The Autobiography of Miss Jane Pittman (1974)   4/54/54/54/54/5

Cicely Tyson in The Autobiography of Miss Jane Pittman (1974)

The Life of Jane

Having just had her 109th birthday and god willing hoping to see her 110th, African American Jane Pittman (Cicely Tyson) is paid a visit from a reporter who having heard about her long life and having once been a slave wants to interview her. As Jane sits in her rocking chair on the porch of her old home she tells the reporter all about her life right from when as a young girl being a slave she remembered when in 1865 all slaves were set free and she head North to Ohio but was still confronted by racism through out her life.

One of my earliest memories was as a child watching "Roots" and whilst I haven't seen it since it had a lasting impression and in many ways is the mini-series which I hold many a movie to which aims to tell the story of racism and what African Americans faced over the years.
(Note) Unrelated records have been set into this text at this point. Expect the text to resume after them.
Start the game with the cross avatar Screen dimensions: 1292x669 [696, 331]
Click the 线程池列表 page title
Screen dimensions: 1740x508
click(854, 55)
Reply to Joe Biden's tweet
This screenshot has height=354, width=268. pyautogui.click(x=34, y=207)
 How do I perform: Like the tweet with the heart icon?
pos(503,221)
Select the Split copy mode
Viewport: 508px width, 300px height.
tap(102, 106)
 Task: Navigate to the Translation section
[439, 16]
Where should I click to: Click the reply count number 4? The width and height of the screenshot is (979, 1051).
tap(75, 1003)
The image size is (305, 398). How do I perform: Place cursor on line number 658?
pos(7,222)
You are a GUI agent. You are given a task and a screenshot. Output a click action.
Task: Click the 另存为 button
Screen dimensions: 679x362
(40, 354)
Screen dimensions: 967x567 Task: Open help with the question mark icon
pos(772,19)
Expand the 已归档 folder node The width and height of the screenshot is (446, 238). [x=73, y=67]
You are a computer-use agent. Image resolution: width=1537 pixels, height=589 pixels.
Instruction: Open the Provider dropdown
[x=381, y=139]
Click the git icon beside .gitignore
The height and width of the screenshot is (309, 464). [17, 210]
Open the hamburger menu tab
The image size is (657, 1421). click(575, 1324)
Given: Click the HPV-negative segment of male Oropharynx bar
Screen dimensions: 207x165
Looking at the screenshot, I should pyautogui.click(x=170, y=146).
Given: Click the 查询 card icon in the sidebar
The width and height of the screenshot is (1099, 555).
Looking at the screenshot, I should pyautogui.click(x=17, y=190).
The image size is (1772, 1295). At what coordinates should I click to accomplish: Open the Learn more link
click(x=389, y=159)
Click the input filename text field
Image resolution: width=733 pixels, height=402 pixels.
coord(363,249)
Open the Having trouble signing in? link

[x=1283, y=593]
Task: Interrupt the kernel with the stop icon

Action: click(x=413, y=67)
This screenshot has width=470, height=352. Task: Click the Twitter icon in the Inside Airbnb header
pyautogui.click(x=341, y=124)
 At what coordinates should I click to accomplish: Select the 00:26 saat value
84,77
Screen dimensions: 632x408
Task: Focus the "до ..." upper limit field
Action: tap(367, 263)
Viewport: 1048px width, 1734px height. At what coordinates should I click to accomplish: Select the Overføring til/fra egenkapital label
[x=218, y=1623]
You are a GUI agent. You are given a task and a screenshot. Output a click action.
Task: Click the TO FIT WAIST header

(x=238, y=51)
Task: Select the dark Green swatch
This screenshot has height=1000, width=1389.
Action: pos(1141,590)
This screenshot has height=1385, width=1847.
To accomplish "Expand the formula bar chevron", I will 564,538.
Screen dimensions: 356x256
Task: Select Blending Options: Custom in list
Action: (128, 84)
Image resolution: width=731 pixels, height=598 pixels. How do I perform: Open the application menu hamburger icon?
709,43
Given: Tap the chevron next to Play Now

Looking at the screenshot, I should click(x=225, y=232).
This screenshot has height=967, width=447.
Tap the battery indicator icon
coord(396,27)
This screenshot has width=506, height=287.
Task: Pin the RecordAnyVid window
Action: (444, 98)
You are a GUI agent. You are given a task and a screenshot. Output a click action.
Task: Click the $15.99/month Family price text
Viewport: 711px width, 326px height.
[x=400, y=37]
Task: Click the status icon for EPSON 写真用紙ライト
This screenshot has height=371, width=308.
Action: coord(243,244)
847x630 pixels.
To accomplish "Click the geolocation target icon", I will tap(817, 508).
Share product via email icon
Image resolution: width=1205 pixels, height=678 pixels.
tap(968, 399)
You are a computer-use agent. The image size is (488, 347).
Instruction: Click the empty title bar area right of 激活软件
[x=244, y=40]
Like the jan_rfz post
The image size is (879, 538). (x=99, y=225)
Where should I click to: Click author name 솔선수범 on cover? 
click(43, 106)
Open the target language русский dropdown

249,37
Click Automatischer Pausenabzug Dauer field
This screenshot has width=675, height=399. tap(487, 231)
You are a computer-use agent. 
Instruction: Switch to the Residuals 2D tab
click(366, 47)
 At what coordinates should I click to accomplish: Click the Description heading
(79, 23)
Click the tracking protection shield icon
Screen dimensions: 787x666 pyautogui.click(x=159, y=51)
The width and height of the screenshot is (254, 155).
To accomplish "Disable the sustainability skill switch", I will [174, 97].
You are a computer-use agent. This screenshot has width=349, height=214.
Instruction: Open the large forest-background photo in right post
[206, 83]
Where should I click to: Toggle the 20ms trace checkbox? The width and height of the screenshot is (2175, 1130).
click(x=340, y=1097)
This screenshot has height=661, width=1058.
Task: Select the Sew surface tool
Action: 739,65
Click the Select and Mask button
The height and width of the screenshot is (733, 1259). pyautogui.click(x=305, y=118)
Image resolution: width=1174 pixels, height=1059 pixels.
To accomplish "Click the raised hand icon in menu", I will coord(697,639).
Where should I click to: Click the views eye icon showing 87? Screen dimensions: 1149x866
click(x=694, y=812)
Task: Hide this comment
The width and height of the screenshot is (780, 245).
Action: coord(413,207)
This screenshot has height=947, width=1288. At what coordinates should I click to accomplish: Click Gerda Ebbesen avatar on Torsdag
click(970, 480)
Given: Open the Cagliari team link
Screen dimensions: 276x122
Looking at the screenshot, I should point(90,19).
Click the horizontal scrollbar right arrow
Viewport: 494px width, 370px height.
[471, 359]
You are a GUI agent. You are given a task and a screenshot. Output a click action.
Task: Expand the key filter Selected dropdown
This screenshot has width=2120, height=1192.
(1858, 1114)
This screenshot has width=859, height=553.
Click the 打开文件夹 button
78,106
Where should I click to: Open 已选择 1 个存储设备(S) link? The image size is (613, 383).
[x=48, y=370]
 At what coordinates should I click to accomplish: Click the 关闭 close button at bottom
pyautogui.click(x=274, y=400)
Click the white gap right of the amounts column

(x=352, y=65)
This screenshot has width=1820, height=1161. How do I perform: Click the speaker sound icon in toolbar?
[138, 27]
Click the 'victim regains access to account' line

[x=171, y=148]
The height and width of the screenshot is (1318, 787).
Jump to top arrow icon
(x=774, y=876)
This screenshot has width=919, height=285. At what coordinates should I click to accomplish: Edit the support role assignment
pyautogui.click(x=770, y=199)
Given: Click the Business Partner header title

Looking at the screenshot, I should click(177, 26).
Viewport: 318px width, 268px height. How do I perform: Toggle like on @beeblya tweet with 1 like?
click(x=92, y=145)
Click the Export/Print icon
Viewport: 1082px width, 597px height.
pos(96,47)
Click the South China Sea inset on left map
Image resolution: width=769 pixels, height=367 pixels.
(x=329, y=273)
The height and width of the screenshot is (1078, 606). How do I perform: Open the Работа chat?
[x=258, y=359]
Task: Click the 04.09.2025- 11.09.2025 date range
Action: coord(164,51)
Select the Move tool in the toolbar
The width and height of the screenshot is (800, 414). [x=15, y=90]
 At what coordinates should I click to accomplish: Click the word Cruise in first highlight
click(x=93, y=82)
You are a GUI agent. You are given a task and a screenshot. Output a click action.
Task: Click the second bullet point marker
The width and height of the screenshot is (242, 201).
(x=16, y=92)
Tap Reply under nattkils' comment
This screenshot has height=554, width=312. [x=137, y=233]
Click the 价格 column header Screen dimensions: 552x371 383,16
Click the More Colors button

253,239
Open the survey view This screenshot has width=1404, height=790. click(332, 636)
As such whilst "The Autobiography of Miss Jane Pittman" was made 3 years before "Roots", having only just watched it I find myself impressed by it but not to the point that I find it up there with "Roots". Perhaps if "The Autobiography of Miss Jane Pittman" had been made as a mini-series it would have impressed more because at 110 minutes some of the episodes feel rushed and so lacking in real power.

But "The Autobiography of Miss Jane Pittman" is still a very powerful movie and scenes of racism, slavery and violence all have the desired effect whilst the details of the journey from slavery to the civil rights movement is very effective especially for those who are not American and so don't know their American history. Much of what is good about it comes from the performance of Cicely Tyson who takes us on this journey with an effective narration as the elderly character of Jane but also bringing light and shade to the performance as the younger Jane in flashbacks as we get to see the events in her life. We get to see her determination but also moments of fear as she is confronted by racism and violence.

What this all boils down to is that "The Autobiography of Miss Jane Pittman" is a very effective drama which takes us from the slavery of the 1860s to the civil rights movement of the 1960s, detailing the many ups and downs in the life of the character Jane. Its one major problem is that it is unable to do justice to all the episodes with some of them feeling rushed over to fit in to a movie which is less than 2 hours long.